Optimal Recurrent Network Topologies for Dynamical Systems Reconstruction
Christoph Jürgen Hemmer, Manuel Brenner, Florian Hess, Daniel Durstewitz
TL;DR
This paper shows that pruning by weight magnitude is ineffective for dynamical systems reconstruction (DSR) and that geometry-based pruning, which preserves attractor structure, can dramatically reduce network size without harming DSR quality. It reveals that the resulting sparse RNN topologies exhibit hub-and-small-world characteristics and introduces GeoHub, a method to automatically generate such topologies to serve as priors for DS modeling. Empirical evaluations across chaotic and non-chaotic benchmarks (Lorenz-63, bursting neuron, ECG, Lorenz-96, Rössler) demonstrate that topology, not weight magnitude, primarily drives performance and that geometry-based pruning can achieve up to 95% sparsity while maintaining fidelity in attractor geometry $D_{stsp}$ and long-term spectra $D_H$. The findings suggest a topology-centric form of the Lottery Ticket Hypothesis for DSR, with practical implications for designing efficient, interpretable RNN priors for dynamical modeling.
Abstract
In dynamical systems reconstruction (DSR) we seek to infer from time series measurements a generative model of the underlying dynamical process. This is a prime objective in any scientific discipline, where we are particularly interested in parsimonious models with a low parameter load. A common strategy here is parameter pruning, removing all parameters with small weights. However, here we find this strategy does not work for DSR, where even low magnitude parameters can contribute considerably to the system dynamics. On the other hand, it is well known that many natural systems which generate complex dynamics, like the brain or ecological networks, have a sparse topology with comparatively few links. Inspired by this, we show that geometric pruning, where in contrast to magnitude-based pruning weights with a low contribution to an attractor's geometrical structure are removed, indeed manages to reduce parameter load substantially without significantly hampering DSR quality.
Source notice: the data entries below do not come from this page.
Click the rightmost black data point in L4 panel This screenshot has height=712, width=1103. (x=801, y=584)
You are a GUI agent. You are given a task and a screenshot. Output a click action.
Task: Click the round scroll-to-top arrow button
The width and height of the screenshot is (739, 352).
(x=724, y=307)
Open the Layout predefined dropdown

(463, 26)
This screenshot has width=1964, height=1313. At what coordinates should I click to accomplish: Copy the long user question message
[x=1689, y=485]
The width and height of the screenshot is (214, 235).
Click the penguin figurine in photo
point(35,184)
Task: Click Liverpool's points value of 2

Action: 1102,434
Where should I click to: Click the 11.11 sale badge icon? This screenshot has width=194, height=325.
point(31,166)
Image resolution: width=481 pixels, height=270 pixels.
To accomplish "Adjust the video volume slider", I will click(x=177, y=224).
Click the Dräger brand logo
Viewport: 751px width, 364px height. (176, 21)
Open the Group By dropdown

We further find that the networks resulting from geometric pruning have a specific type of topology, and that this topology, and not the magnitude of weights, is what is most crucial to performance. We provide an algorithm that automatically generates such topologies which can be used as priors for generative modeling of dynamical systems by RNNs, and compare it to other well studied topologies like small-world or scale-free networks.